(Task statement) Return every line of the listing exactly as written.

(Records for this exercise)
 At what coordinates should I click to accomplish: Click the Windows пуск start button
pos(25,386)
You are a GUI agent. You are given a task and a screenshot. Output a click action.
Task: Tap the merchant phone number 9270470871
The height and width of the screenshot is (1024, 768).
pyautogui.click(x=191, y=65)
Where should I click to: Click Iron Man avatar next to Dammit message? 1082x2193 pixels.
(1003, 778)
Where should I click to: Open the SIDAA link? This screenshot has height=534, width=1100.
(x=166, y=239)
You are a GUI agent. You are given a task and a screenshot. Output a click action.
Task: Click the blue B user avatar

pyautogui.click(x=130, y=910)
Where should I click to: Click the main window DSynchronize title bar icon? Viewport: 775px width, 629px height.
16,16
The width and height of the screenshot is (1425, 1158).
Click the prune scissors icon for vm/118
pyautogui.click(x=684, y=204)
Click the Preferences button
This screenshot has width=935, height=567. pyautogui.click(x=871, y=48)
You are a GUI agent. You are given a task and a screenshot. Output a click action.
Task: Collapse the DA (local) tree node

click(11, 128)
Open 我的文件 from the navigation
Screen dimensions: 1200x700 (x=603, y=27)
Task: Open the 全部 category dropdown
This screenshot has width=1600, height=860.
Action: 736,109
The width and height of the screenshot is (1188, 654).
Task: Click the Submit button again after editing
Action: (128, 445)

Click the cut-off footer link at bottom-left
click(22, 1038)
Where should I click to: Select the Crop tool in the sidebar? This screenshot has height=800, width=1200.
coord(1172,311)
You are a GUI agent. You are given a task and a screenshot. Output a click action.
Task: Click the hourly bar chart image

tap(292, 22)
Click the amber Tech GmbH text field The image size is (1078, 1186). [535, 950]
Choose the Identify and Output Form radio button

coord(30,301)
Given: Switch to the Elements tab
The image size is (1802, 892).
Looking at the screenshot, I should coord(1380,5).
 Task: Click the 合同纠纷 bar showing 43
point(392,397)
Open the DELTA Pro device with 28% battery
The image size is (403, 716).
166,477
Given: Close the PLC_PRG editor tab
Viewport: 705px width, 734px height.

(Solved problem)
 At what coordinates should I click to accomplish: Click the Windows пуск start button
pos(25,386)
You are a GUI agent. You are given a task and a screenshot. Output a click action.
Task: Tap the merchant phone number 9270470871
The height and width of the screenshot is (1024, 768).
pyautogui.click(x=191, y=65)
Where should I click to: Click Iron Man avatar next to Dammit message? 1082x2193 pixels.
(1003, 778)
Where should I click to: Open the SIDAA link? This screenshot has height=534, width=1100.
(x=166, y=239)
You are a GUI agent. You are given a task and a screenshot. Output a click action.
Task: Click the blue B user avatar

pyautogui.click(x=130, y=910)
Where should I click to: Click the main window DSynchronize title bar icon? Viewport: 775px width, 629px height.
16,16
The width and height of the screenshot is (1425, 1158).
Click the prune scissors icon for vm/118
pyautogui.click(x=684, y=204)
Click the Preferences button
This screenshot has width=935, height=567. pyautogui.click(x=871, y=48)
You are a GUI agent. You are given a task and a screenshot. Output a click action.
Task: Collapse the DA (local) tree node

click(11, 128)
Open 我的文件 from the navigation
Screen dimensions: 1200x700 (x=603, y=27)
Task: Open the 全部 category dropdown
This screenshot has width=1600, height=860.
Action: 736,109
The width and height of the screenshot is (1188, 654).
Task: Click the Submit button again after editing
Action: (128, 445)

Click the cut-off footer link at bottom-left
click(22, 1038)
Where should I click to: Select the Crop tool in the sidebar? This screenshot has height=800, width=1200.
coord(1172,311)
You are a GUI agent. You are given a task and a screenshot. Output a click action.
Task: Click the hourly bar chart image

tap(292, 22)
Click the amber Tech GmbH text field The image size is (1078, 1186). [535, 950]
Choose the Identify and Output Form radio button

coord(30,301)
Given: Switch to the Elements tab
The image size is (1802, 892).
Looking at the screenshot, I should coord(1380,5).
 Task: Click the 合同纠纷 bar showing 43
point(392,397)
Open the DELTA Pro device with 28% battery
The image size is (403, 716).
166,477
Given: Close the PLC_PRG editor tab
Viewport: 705px width, 734px height.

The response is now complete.